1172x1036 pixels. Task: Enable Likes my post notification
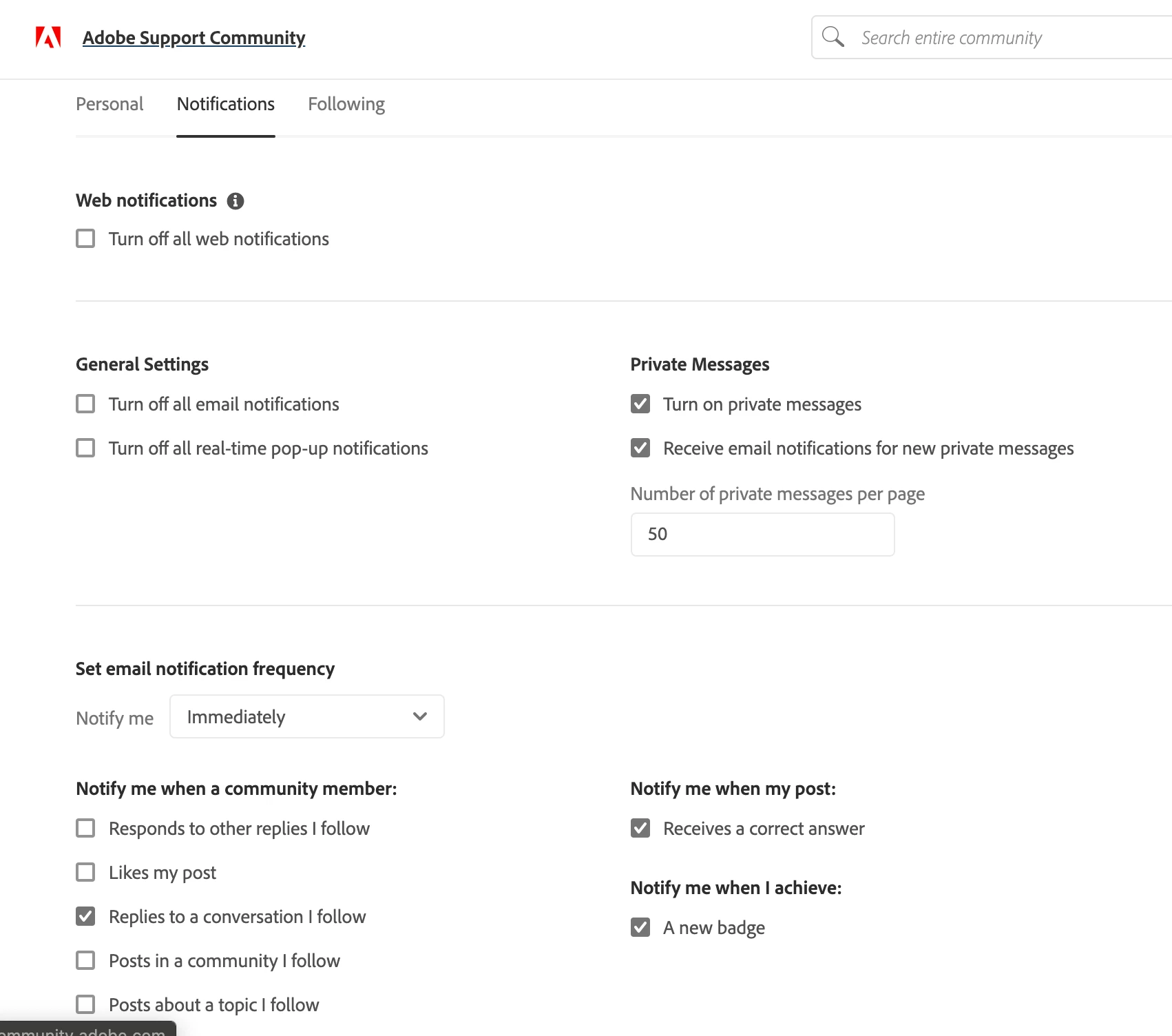click(85, 872)
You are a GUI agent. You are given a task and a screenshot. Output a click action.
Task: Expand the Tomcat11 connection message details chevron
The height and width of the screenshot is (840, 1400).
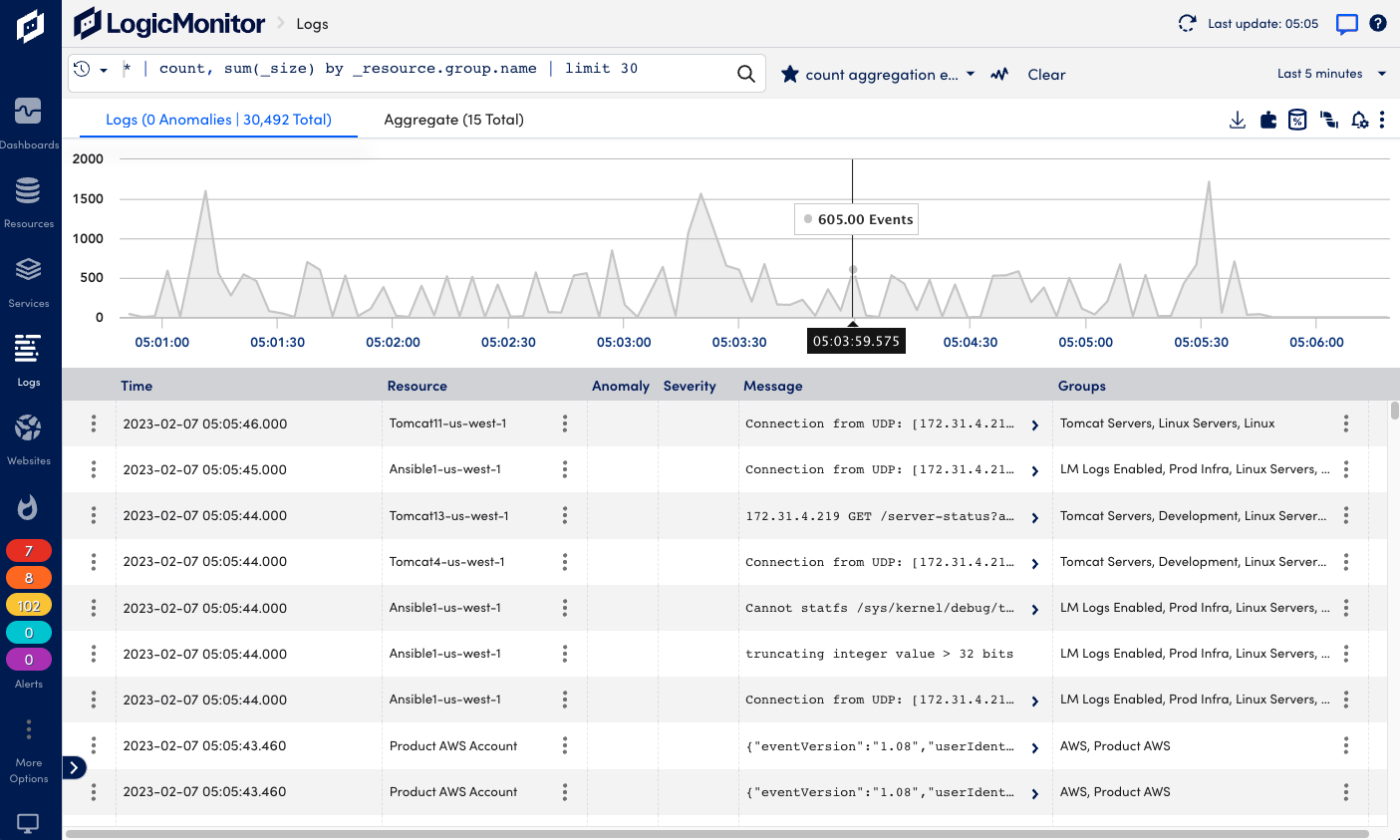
::::::
*Exercise brief*. Reproduce the listing above exactly, without a single picture.

*Answer section*.
1172x1036 pixels. Task: Enable Likes my post notification
click(85, 872)
You are a GUI agent. You are given a task and a screenshot. Output a click action.
Task: Expand the Tomcat11 connection message details chevron
The height and width of the screenshot is (840, 1400).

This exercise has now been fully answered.